A ball with a mass of #3 kg # and velocity of #1 m/s# collides with a second ball with a mass of #4 kg# and velocity of #- 2 m/s#. If #80%# of the kinetic energy is lost, what are the final velocities of the balls?

Answer 1

Ball 1 (the 3 kg ball) reverses direction, moving at -0.92 m/s, and ball 2 (the 4 kg ball) still moving to the left at -0.56 m/s.

This is a lengthy problem that asks us to solve for two unknowns (the two final velocities). To do this, we must generate two equations involving these two unknowns, and solve them simultaneously.

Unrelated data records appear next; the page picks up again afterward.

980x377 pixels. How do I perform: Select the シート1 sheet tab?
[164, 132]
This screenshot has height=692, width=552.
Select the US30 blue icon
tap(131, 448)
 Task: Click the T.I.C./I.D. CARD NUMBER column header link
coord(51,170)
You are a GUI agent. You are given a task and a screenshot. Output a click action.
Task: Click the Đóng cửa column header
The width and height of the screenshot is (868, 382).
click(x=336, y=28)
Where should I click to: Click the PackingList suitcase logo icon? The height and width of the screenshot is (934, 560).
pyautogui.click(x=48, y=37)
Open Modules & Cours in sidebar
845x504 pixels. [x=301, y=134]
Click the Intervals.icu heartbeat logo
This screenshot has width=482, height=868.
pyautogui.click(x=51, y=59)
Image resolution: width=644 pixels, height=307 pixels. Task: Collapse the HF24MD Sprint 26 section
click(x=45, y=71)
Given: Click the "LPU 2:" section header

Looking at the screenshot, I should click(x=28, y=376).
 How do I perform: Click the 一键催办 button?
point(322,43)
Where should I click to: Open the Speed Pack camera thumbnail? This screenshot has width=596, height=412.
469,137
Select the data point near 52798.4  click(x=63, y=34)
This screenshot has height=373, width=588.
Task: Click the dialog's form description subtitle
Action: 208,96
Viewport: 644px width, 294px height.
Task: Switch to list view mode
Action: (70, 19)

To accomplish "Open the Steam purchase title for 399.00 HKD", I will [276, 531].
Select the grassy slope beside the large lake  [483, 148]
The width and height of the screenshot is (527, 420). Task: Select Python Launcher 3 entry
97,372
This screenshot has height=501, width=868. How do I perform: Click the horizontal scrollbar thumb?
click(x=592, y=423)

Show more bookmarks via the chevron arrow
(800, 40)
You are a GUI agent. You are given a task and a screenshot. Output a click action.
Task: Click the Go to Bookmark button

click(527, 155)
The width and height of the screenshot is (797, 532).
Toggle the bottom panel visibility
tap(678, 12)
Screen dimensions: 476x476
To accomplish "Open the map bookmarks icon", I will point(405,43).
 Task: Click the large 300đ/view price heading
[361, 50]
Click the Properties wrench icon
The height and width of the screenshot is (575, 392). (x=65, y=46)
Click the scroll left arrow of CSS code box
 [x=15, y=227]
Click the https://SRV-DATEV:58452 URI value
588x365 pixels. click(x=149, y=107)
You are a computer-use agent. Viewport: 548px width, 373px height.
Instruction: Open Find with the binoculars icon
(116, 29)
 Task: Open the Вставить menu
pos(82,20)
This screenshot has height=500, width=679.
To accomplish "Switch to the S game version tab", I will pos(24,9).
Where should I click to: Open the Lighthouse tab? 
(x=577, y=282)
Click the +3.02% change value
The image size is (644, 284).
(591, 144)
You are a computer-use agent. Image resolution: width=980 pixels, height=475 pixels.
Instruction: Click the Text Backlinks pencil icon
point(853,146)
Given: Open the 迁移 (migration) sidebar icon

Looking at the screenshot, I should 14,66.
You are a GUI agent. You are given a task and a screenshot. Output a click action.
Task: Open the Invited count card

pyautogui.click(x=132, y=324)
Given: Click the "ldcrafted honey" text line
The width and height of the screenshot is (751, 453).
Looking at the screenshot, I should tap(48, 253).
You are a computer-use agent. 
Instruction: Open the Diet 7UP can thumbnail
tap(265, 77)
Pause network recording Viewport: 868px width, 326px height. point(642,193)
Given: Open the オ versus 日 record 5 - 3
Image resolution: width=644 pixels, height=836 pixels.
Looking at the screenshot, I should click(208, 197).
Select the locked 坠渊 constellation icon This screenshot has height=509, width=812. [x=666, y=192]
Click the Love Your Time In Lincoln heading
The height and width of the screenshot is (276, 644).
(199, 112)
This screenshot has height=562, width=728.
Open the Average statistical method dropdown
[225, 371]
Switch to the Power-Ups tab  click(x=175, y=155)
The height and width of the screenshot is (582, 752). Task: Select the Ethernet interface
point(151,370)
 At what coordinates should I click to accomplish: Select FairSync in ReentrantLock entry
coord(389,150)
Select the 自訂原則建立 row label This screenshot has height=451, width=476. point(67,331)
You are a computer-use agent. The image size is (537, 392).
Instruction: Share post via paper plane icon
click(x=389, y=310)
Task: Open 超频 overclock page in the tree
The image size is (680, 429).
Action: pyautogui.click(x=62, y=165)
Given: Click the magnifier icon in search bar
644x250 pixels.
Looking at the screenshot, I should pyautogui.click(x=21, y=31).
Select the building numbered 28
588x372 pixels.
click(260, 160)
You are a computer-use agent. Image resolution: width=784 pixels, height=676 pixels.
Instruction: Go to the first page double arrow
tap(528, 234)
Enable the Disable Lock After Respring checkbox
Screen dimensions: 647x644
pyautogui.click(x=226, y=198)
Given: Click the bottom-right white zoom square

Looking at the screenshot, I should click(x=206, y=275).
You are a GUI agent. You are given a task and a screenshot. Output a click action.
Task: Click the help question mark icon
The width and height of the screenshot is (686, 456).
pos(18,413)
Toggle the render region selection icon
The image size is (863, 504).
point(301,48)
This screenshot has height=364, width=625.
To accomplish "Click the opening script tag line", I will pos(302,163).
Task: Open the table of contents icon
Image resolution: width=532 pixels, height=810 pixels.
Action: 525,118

One equation will come from conservation of momentum, the other will come from the 80% kinetic energy lost condition.

First, cons. of momentum:

#m_1v_(1i) + m_2v_(2i) = m_1v_(1f) + m_2v_(2f)#

Inserting the values we know:

#3(1) + 4(-2) = 3v_(1f) + 4v_(2f)#
#-5 = 3v_(1f) + 4v_(2f)#

Now, the kinetic energy condition. The initial KE is:

#1/2m_1v_(1i)^2 + 1/2m_2v_(2i)^2#
#1/2(3)(1)^2 + 1/2(4)(-2)^2 = 1.5 + 8 = 9.5 J#

The final KE is:

#1/2m_1v_(1f)^2 + 1/2m_2v_(2f)^2#

Since 80% of the KE is lost, the final KE equals 20% of the initial

#1/2(3)v_(1f)^2 + 1/2(4)v_(2f)^2 = 9.5 xx 0.2=1.9J#

With all that complete, our two equations are:

#-5 = 3v_(1f) + 4v_(2f)#
#3/2v_(1f)^2 + 4/2v_(2f)^2 = 1.9#
Rewrite the first equation as #v_(1f)=(-5-4v_(2f))/3#

Substitute this value into the second equation:

#3/2((-5-4v_(2f))/3)^2 + 4/2v_(2f)^2 = 1.9#

Now, we must solve this equation. It will be simpler if we multiply every term by 18, to eliminate the denominators:

#3(-5-4v_(2f))^2 + 36v_(2f)^2 = 34.2#
#3(25+40v_(2f)+16v_(2f)^2) + 36v_(2f)^2 = 34.2#
#75+120v_(2f)+48v_(2f)^2 + 36v_(2f)^2 = 34.2#
#84v_(2f)^2+120v_(2f)+40.8=0#
Use the quadratic formula to solve for #v_(2f)#
#v_(2f)= (-120+- sqrt((120)^2 - 4(84)(40.8)))/(2(84))#
#= (-120+-26.3)/168#

There are two answers:

#v_(2f)= (-120+26.3)/168=-0.56m/s# and
#v_(2f)= (-120-26.3)/168=--0.87m/s#
Substituting this answer back into #v_(1f)=(-5-4v_(2f))/3#
we get #v_(1f)=(-5-4(-0.56))/3=-0.92m/s#
and #v_(1f)=(-5-4(-0.87))/3=-0.51m/s#

We must reject the second answer in each case, as this would result in ball 2 (which was originally travelling to the left and was in a position to the right of ball 1) now travelling faster than ball 1, with both balls moving to the left. This would mean that it had somehow managed to go through ball 1, and was now to the left of it!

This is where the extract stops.